- Coordinates: 63°27′S 58°10′W﻿ / ﻿63.450°S 58.167°W
- Type: Bay

= Lafond Bay =

Bay in Antarctica

Lafond Bay is a bay, 3 nmi wide, which lies south of the Cockerell Peninsula, Trinity Peninsula, Antarctic Peninsula, Antarctica.

==Location==

Trinity Peninsula, Antarctic Peninsula. Lafond Bay towards northeast end

Lafond Bay is in Graham Land on the north coast of the Trinity Peninsula, which forms the tip of the Antarctic Peninsula.
It is east of Bone Bay and west of Huon Bay, from which it is separated by the Cockerell Peninsula and Cape Ducorps.
It is southeast of Astrolabe Island, in the Bransfield Strait.
The Louis Philippe Plateau is to the south and the Laclavère Plateau is to the southeast.

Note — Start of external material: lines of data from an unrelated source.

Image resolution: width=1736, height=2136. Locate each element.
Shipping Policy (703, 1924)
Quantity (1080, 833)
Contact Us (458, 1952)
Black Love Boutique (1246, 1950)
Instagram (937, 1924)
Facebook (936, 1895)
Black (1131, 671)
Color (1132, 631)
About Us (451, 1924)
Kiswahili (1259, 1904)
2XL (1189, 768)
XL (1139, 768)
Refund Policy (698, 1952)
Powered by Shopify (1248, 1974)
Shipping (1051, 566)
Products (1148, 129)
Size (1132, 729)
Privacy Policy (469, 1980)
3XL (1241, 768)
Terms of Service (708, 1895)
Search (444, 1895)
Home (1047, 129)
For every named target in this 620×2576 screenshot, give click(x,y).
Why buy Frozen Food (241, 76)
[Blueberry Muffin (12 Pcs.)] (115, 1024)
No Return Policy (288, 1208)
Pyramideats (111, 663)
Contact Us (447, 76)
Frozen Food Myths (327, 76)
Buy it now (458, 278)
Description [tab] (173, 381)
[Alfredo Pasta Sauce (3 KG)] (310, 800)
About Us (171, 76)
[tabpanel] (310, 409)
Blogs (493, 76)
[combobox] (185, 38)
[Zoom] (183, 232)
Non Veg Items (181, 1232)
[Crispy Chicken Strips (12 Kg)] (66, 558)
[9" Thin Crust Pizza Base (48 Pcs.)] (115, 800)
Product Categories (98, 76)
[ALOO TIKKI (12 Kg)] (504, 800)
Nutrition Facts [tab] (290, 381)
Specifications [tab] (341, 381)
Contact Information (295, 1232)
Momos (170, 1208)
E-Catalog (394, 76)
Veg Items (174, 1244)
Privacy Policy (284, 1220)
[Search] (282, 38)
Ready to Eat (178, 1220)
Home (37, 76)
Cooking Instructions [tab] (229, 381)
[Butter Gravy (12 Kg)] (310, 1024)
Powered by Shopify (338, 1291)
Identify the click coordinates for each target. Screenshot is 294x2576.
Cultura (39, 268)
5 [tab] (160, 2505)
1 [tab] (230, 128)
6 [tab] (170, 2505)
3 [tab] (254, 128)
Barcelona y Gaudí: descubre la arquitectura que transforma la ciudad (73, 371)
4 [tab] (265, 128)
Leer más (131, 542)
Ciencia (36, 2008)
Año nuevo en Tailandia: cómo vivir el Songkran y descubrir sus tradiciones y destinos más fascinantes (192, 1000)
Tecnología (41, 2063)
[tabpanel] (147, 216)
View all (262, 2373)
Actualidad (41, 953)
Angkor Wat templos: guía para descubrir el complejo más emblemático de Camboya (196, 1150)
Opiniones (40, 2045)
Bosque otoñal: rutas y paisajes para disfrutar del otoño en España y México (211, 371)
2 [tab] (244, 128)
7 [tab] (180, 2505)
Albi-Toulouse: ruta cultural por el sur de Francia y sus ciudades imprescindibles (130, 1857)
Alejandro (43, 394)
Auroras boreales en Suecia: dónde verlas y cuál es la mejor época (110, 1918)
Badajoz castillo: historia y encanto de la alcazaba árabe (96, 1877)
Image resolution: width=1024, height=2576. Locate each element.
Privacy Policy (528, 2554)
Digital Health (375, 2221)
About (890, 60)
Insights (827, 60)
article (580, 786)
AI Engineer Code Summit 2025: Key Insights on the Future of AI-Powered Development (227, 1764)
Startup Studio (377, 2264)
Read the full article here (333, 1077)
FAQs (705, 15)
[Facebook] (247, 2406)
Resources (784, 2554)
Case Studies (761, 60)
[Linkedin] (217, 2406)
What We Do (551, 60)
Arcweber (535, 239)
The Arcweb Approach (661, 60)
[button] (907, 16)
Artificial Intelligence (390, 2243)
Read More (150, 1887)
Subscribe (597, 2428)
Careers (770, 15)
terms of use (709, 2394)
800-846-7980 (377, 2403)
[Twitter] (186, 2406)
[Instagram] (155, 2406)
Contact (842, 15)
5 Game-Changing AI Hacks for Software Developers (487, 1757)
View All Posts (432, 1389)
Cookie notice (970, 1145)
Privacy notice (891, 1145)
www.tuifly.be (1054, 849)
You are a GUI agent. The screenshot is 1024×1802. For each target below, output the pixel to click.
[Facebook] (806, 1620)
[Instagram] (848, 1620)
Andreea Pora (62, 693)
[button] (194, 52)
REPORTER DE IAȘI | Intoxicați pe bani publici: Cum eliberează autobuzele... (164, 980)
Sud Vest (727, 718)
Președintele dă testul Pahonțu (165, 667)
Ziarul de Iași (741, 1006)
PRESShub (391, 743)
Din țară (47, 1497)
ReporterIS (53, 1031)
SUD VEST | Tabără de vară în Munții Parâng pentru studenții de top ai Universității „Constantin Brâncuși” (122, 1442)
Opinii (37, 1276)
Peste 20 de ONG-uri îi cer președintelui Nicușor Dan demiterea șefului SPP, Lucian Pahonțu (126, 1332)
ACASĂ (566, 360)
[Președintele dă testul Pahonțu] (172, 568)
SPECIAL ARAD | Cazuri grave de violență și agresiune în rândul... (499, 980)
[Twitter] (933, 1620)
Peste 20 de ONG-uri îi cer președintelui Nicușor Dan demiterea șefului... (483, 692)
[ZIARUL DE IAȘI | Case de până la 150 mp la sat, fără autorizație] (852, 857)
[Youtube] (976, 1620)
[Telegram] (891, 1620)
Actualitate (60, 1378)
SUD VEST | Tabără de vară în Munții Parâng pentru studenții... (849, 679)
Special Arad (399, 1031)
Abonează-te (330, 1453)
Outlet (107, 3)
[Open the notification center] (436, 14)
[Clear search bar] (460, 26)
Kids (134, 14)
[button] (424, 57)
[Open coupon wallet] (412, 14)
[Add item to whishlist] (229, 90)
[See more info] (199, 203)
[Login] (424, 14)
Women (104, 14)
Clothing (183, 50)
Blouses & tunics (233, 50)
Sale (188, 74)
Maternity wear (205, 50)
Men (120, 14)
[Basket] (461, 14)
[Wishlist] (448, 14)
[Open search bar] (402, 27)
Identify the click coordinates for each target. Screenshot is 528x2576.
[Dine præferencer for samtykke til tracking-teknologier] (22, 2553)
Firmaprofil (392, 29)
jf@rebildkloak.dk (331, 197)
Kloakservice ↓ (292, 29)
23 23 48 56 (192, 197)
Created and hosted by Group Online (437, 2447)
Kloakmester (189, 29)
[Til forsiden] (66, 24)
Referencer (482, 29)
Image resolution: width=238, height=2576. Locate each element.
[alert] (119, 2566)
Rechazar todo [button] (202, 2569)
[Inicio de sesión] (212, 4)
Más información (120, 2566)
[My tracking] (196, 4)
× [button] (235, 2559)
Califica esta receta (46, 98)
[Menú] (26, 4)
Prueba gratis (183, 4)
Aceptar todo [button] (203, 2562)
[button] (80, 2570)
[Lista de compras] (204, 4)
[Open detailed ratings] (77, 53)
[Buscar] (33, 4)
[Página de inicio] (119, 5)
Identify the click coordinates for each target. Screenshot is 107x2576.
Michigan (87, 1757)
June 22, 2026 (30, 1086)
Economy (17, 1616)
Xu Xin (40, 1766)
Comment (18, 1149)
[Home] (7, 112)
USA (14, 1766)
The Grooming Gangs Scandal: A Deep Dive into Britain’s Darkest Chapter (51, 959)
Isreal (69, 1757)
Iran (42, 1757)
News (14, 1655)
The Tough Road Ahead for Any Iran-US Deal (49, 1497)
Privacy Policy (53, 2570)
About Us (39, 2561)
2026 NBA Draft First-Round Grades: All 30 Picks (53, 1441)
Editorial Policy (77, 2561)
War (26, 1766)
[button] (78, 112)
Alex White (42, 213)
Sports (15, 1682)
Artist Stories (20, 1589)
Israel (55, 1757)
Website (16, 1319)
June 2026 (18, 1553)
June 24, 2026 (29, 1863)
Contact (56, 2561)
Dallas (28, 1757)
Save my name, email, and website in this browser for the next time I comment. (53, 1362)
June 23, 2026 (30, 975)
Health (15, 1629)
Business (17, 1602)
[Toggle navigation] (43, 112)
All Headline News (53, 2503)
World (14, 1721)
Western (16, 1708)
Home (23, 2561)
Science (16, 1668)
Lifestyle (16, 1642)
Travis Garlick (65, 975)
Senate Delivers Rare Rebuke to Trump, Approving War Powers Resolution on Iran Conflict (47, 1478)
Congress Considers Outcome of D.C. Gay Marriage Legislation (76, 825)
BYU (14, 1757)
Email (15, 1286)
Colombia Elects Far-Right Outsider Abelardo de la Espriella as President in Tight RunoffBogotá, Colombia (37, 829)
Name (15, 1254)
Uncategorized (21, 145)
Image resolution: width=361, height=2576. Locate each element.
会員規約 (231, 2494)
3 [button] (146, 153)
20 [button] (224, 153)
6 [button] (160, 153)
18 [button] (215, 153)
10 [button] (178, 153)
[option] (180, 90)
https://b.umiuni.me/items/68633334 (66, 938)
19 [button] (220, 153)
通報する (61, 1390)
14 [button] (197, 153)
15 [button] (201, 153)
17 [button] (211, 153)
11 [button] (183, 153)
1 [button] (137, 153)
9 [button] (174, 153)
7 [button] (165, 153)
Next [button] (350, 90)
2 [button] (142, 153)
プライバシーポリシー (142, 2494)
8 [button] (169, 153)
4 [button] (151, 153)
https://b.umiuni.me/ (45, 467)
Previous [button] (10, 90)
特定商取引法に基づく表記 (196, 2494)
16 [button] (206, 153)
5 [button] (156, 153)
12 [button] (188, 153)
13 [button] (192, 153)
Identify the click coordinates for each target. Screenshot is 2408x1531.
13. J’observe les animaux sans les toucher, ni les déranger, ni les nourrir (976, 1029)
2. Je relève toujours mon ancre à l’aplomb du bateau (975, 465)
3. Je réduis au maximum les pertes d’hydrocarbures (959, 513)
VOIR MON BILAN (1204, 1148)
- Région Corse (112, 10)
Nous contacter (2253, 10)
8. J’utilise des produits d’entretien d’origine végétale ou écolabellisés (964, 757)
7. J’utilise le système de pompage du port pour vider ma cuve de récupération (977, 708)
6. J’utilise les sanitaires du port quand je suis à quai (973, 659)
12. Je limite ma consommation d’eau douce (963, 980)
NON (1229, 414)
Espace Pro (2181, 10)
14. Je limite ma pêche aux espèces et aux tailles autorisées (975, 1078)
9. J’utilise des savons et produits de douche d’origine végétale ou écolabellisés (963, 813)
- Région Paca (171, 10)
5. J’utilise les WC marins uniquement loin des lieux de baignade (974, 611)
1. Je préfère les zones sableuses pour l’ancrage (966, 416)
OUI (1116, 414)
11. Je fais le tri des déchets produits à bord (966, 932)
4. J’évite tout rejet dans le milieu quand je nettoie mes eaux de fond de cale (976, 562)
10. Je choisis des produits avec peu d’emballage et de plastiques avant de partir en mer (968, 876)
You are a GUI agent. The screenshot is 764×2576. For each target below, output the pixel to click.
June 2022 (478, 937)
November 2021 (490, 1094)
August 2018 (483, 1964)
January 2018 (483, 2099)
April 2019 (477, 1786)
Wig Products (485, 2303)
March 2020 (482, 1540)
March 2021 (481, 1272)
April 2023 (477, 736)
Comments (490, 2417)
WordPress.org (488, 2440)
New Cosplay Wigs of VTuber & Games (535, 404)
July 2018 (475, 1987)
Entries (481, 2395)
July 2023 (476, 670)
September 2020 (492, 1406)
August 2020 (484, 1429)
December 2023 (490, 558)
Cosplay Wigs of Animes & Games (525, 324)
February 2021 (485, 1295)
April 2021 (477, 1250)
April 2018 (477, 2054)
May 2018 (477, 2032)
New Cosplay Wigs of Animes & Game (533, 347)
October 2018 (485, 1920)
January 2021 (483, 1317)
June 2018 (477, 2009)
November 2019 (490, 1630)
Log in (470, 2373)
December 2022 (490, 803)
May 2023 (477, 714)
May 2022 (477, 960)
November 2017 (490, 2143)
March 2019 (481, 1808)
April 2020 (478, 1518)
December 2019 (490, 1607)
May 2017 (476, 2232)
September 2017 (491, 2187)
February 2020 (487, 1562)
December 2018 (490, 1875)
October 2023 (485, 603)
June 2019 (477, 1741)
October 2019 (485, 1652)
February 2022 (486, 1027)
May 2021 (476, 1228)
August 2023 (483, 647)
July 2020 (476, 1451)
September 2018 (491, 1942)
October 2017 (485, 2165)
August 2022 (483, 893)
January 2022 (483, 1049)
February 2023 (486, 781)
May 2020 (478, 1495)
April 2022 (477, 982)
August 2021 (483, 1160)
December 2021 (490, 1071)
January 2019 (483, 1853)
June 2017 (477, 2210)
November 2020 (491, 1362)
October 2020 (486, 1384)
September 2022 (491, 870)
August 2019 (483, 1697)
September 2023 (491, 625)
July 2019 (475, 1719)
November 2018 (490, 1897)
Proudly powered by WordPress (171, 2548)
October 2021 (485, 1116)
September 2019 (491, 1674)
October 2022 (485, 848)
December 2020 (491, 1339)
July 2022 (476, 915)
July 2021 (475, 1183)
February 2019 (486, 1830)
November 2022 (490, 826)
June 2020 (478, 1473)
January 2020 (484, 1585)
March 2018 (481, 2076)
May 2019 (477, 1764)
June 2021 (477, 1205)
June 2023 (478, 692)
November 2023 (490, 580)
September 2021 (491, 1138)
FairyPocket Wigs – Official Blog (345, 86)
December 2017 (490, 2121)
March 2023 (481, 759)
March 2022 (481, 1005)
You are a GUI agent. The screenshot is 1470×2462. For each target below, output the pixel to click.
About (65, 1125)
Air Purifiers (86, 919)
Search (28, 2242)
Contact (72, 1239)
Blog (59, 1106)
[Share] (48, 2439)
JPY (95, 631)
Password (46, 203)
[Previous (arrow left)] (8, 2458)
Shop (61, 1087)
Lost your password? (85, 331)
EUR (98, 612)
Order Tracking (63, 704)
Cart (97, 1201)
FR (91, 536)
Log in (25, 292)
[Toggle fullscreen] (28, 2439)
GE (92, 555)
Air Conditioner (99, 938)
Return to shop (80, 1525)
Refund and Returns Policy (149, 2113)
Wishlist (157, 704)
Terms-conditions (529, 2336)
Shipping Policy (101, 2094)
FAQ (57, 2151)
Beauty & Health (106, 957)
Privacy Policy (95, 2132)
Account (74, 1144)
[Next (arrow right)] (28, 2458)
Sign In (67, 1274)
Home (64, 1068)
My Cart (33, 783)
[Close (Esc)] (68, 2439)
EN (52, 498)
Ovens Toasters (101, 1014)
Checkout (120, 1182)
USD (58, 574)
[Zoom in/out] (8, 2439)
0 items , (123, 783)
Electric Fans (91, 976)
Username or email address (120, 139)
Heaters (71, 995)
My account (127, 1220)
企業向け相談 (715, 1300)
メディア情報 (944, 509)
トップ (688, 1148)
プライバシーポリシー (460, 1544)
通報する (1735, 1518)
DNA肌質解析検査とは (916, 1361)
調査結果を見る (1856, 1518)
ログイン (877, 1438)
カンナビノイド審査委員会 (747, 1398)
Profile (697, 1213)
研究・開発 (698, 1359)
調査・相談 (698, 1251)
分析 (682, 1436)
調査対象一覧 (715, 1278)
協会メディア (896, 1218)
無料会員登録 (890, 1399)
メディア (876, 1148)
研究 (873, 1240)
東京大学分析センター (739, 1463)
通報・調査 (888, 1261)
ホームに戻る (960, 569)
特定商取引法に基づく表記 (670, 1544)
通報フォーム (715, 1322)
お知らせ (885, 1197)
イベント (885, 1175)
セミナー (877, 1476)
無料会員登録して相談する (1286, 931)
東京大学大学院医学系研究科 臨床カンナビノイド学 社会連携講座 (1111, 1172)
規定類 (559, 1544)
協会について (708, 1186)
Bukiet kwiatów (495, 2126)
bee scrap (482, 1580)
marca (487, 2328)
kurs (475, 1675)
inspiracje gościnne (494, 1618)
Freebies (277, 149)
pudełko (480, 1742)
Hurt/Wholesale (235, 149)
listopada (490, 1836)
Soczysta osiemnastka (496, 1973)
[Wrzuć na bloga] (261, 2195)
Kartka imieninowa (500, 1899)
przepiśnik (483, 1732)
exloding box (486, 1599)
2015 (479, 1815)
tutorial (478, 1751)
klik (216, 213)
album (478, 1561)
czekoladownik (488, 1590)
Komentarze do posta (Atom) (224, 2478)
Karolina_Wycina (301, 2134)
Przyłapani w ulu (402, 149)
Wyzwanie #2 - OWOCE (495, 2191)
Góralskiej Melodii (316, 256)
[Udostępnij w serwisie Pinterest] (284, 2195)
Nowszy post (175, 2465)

- Copernix satellite image

==Exploration and name==
The bay was surveyed by the Falkland Islands Dependencies Survey (FIDS; 1960–61), and was named by the UK Antarctic Place-Names Committee (UK-APC) after Lieutenant Pierre Lafond, a French naval officer on the Astrolabe during her Antarctic voyage (1837–40).

==Features==

===Cockerell Peninsula===
.
An ice-covered, bulb-shaped peninsula between Lafond Bay and Huon Bay on the north coast of Trinity Peninsula.
Discovered by the French Antarctic Expedition, 1837-40, under Captain Jules Dumont d'Urville.
Named in 1977 by the UK-APC after Sir Christopher (Sydney) Cockerell, British pioneer of the hovercraft.

===Cape Ducorps===
.
A point marking the north end of Cockerell Peninsula on the north coast of Trinity Peninsula.
Discovered by a French expedition, 1837-40, under Captain Jules Dumont d'Urville, and named by him for Louis Ducorps, a member of the expedition.

===Sestrimo Glacier===
.
The 11 km long and 4 km wide glacier on Trinity Peninsula east of Mount D'Urville.
Flowing northwards to enter Bransfield Strait at Lafond Bay.
Named after the settlement of Sestrimo in Southern Bulgaria.

==Nearby features==
===Peralta Rocks===
.
A group of about eight small rocks covering an area 4 by 2 nmi, lying 7 nmi N of Cape Ducorps.
Named by the Chilean Antarctic Expedition, 1949-50, for Lt. Roberto Peralta Bell, second-in-command of the oil tanker Lientur.

===Tupinier Islands===

.
Group of pyramid-shaped islands lying off the north coast of Trinity Peninsula, about 3 nmi west of Cape Ducorps.
Discovered by the French expedition under Captain Jules Dumont d'Urville, 1837-40, and named after the Baron Tupinier (1779-1850), an official of the French Navy Dept. who was instrumental in obtaining government support for the expedition.
The islands were recharted by the FIDS, 1946.

===Molina Rocks===
.
A small group of rocks 4 nmi west of Tupinier Islands.
The name appears on a Chilean government chart of 1951.